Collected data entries
┄┄┄┄┄┄┄┄┄┄┄┄┄┄┄┄┄┄┄┄

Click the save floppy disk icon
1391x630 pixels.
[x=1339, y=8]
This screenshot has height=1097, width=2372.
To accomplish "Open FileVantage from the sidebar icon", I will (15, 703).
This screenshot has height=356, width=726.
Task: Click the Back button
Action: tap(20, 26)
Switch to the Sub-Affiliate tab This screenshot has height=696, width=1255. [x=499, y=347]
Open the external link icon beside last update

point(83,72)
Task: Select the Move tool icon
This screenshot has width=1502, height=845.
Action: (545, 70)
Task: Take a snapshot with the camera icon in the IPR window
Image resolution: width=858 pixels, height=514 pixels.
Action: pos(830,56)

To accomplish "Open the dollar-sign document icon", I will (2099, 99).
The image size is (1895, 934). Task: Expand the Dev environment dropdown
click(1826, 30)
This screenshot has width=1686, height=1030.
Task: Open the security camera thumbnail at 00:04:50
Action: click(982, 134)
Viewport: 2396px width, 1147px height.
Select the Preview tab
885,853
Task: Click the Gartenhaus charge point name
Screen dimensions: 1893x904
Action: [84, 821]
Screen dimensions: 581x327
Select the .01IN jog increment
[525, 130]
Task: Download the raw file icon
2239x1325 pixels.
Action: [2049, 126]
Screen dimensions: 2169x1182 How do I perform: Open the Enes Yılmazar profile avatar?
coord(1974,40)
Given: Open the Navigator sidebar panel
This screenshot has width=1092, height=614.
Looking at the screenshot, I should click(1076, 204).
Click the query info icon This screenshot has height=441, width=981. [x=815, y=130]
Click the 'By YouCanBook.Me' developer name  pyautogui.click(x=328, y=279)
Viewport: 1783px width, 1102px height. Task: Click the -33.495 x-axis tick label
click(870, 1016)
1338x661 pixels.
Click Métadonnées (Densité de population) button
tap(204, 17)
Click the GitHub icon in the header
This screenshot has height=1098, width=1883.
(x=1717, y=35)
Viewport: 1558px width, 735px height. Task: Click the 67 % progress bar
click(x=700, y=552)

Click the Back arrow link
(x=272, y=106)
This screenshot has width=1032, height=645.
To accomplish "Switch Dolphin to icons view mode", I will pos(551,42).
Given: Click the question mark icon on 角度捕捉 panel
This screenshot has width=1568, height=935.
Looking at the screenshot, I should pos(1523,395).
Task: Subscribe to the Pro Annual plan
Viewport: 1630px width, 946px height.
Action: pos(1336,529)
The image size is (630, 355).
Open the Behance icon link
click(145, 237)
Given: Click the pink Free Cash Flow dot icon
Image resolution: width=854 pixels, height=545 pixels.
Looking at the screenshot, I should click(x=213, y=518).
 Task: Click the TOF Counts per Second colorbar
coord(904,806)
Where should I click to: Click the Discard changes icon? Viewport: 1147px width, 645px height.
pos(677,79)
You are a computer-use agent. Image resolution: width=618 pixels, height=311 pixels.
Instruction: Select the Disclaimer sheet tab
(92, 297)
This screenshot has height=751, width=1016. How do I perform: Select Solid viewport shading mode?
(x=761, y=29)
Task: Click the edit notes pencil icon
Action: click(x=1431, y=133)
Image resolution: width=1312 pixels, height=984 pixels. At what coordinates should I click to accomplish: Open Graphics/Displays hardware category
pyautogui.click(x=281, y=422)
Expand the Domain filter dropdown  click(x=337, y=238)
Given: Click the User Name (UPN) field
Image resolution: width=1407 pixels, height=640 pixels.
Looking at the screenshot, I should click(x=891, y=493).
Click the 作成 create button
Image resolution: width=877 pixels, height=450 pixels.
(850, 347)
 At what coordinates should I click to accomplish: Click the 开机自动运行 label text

┄┄┄┄┄┄┄┄┄┄┄┄┄┄┄┄┄┄┄┄

_ASSIGNED TASK_
Each entry must appear in the reply exactly as written.

_ANSWER SPACE_
Click the save floppy disk icon
1391x630 pixels.
[x=1339, y=8]
This screenshot has height=1097, width=2372.
To accomplish "Open FileVantage from the sidebar icon", I will (15, 703).
This screenshot has height=356, width=726.
Task: Click the Back button
Action: tap(20, 26)
Switch to the Sub-Affiliate tab This screenshot has height=696, width=1255. [x=499, y=347]
Open the external link icon beside last update

point(83,72)
Task: Select the Move tool icon
This screenshot has width=1502, height=845.
Action: (545, 70)
Task: Take a snapshot with the camera icon in the IPR window
Image resolution: width=858 pixels, height=514 pixels.
Action: pos(830,56)

To accomplish "Open the dollar-sign document icon", I will (2099, 99).
The image size is (1895, 934). Task: Expand the Dev environment dropdown
click(1826, 30)
This screenshot has width=1686, height=1030.
Task: Open the security camera thumbnail at 00:04:50
Action: click(982, 134)
Viewport: 2396px width, 1147px height.
Select the Preview tab
885,853
Task: Click the Gartenhaus charge point name
Screen dimensions: 1893x904
Action: [84, 821]
Screen dimensions: 581x327
Select the .01IN jog increment
[525, 130]
Task: Download the raw file icon
2239x1325 pixels.
Action: [2049, 126]
Screen dimensions: 2169x1182 How do I perform: Open the Enes Yılmazar profile avatar?
coord(1974,40)
Given: Open the Navigator sidebar panel
This screenshot has width=1092, height=614.
Looking at the screenshot, I should click(1076, 204).
Click the query info icon This screenshot has height=441, width=981. [x=815, y=130]
Click the 'By YouCanBook.Me' developer name  pyautogui.click(x=328, y=279)
Viewport: 1783px width, 1102px height. Task: Click the -33.495 x-axis tick label
click(870, 1016)
1338x661 pixels.
Click Métadonnées (Densité de population) button
tap(204, 17)
Click the GitHub icon in the header
This screenshot has height=1098, width=1883.
(x=1717, y=35)
Viewport: 1558px width, 735px height. Task: Click the 67 % progress bar
click(x=700, y=552)

Click the Back arrow link
(x=272, y=106)
This screenshot has width=1032, height=645.
To accomplish "Switch Dolphin to icons view mode", I will pos(551,42).
Given: Click the question mark icon on 角度捕捉 panel
This screenshot has width=1568, height=935.
Looking at the screenshot, I should pos(1523,395).
Task: Subscribe to the Pro Annual plan
Viewport: 1630px width, 946px height.
Action: pos(1336,529)
The image size is (630, 355).
Open the Behance icon link
click(145, 237)
Given: Click the pink Free Cash Flow dot icon
Image resolution: width=854 pixels, height=545 pixels.
Looking at the screenshot, I should click(x=213, y=518).
 Task: Click the TOF Counts per Second colorbar
coord(904,806)
Where should I click to: Click the Discard changes icon? Viewport: 1147px width, 645px height.
pos(677,79)
You are a computer-use agent. Image resolution: width=618 pixels, height=311 pixels.
Instruction: Select the Disclaimer sheet tab
(92, 297)
This screenshot has height=751, width=1016. How do I perform: Select Solid viewport shading mode?
(x=761, y=29)
Task: Click the edit notes pencil icon
Action: click(x=1431, y=133)
Image resolution: width=1312 pixels, height=984 pixels. At what coordinates should I click to accomplish: Open Graphics/Displays hardware category
pyautogui.click(x=281, y=422)
Expand the Domain filter dropdown  click(x=337, y=238)
Given: Click the User Name (UPN) field
Image resolution: width=1407 pixels, height=640 pixels.
Looking at the screenshot, I should click(x=891, y=493).
Click the 作成 create button
Image resolution: width=877 pixels, height=450 pixels.
(850, 347)
 At what coordinates should I click to accomplish: Click the 开机自动运行 label text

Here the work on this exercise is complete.